*Extrait de page:*

====

En Russie, thérapeutes et religieux proposent prières et hypnose pour « soigner » les homosexuels

Alors qu’en Tchétchénie, le président Ramzan Kadyrov, fidèle de Vladimir Poutine, est accusé d’exactions contre la communauté, la BBC qui a enquêté a recueilli le témoignage d’un psychothérapeute russe, Yan Goland, 80 ans, qui assure avoir « guéri » 78 homosexuels et 8 personnes transgenres, à l’aide d’une méthode développée durant l’Union soviétique, par son professeur, un certain « Nikolai Ivanov ».

Un « traitement de huit à dix-huit mois », plus long pour les trans, avec des séances d’hypnose qui peuvent durer jusqu’à huit heures et combinées à des sessions de psychanalyse et de thérapie d’identité pour « influencer les rêves ». Il s’agit ensuite de forger une attraction pour le sexe opposé, en invitant notamment les hommes à manifester plus d’intérêt pour la gente féminine. La troisième étape implique un passage à l’acte.

« Quand un patient vient me consulter, je lui montre des cas similaires et leurs évolutions notables. Il est alors rempli d’espoir et comprend rapidement la nécessité d’être soigné », explique-t-il.

« Une expérience catastrophique et préjudiciable » confie pourtant Yuri, 40 ans, qui a subi le « traitement » au début des années 1990. « Je pensais me réveiller hétérosexuel. Mais le résultat a mis ma vie et sexualité en lambeaux. »

Et le « psychothérapeute » continue d’exercer, comme d’autres « spécialistes du genre » persuadés que les LGBT « souffrent d’un trouble obsessionnel-compulsif » (TOC), alors que l’homosexualité n’est plus officiellement considérée comme une maladie mentale dans le pays depuis 1999.

Des organisations religieuses proposent aussi des soins. Elles évitent d’entrer dans les détails, mais Yevgeny Peresvetov, pasteur moscovite, est convaincu du bénéfice de sa thérapie « pour aider les homosexuels à rejeter leur sexualité » : une « dépendance » symptomatique d’une « haine spirituelle », affirme-t-il, résultant plus particulièrement pour les gays, de « l’absence de figure paternelle » sinon « violente » : « En découvrant Dieu, le père, il accède à la vérité ! »

Son groupe « Vosstanovleniye », pour « réhabilitation » ou « résurrection », diffuse même des vidéos sur YouTube d’homosexuels qui se seraient ainsi « libérés du péché ».

====

Extraits de données
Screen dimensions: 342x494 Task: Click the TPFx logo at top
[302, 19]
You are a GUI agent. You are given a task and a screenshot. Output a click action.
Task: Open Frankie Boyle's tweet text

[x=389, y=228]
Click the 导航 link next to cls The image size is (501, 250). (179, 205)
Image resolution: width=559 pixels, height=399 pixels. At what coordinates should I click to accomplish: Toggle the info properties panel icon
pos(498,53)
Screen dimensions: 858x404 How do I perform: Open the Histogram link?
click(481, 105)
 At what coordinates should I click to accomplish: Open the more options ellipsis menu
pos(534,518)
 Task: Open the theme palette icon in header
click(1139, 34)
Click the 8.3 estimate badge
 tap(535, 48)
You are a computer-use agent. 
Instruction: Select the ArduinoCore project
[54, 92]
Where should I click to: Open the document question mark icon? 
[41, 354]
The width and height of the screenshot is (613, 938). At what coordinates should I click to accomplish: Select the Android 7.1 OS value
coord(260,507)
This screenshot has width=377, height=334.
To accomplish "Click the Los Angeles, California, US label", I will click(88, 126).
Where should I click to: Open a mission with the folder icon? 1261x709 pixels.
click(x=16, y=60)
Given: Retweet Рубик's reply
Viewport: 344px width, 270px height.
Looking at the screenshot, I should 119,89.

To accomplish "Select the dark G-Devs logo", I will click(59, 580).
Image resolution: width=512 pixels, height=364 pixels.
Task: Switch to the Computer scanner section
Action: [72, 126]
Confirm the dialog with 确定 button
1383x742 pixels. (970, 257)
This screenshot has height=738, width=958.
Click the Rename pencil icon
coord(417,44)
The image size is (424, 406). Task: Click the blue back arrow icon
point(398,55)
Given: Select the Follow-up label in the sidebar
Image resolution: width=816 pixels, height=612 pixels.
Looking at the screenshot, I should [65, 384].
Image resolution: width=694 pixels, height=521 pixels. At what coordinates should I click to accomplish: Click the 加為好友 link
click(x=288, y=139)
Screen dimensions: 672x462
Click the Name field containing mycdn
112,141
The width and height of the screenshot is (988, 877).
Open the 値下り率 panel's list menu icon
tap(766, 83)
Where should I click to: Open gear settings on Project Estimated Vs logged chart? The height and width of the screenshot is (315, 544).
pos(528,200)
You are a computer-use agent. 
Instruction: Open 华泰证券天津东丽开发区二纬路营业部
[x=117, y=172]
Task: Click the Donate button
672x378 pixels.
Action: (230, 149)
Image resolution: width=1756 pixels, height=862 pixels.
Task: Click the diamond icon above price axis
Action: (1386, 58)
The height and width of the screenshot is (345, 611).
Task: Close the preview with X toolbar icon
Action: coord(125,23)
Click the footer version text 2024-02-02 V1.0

====

*Consigne 1:* Modifiez le passage de l'extrait de page qui va de « Alors qu’en Tchétchénie, le » à « passage à l’acte. » en remplaçant « huit heures » par « six heures ».
*Consigne 2:* Quelles sont toutes les personnes nommées dans l'extrait de page ?
*Consigne 3:* D'après l'extrait de page, depuis quelle année l'homosexualité n'est-elle plus officiellement considérée comme une maladie mentale dans le pays ?

*Réponse 1:*
Alors qu’en Tchétchénie, le président Ramzan Kadyrov, fidèle de Vladimir Poutine, est accusé d’exactions contre la communauté, la BBC qui a enquêté a recueilli le témoignage d’un psychothérapeute russe, Yan Goland, 80 ans, qui assure avoir « guéri » 78 homosexuels et 8 personnes transgenres, à l’aide d’une méthode développée durant l’Union soviétique, par son professeur, un certain « Nikolai Ivanov ».

Un « traitement de huit à dix-huit mois », plus long pour les trans, avec des séances d’hypnose qui peuvent durer jusqu’à six heures et combinées à des sessions de psychanalyse et de thérapie d’identité pour « influencer les rêves ». Il s’agit ensuite de forger une attraction pour le sexe opposé, en invitant notamment les hommes à manifester plus d’intérêt pour la gente féminine. La troisième étape implique un passage à l’acte.

*Réponse 2:* Ramzan Kadyrov, Vladimir Poutine, Yan Goland, Nikolai Ivanov, Yuri, Yevgeny Peresvetov

*Réponse 3:* Depuis 1999.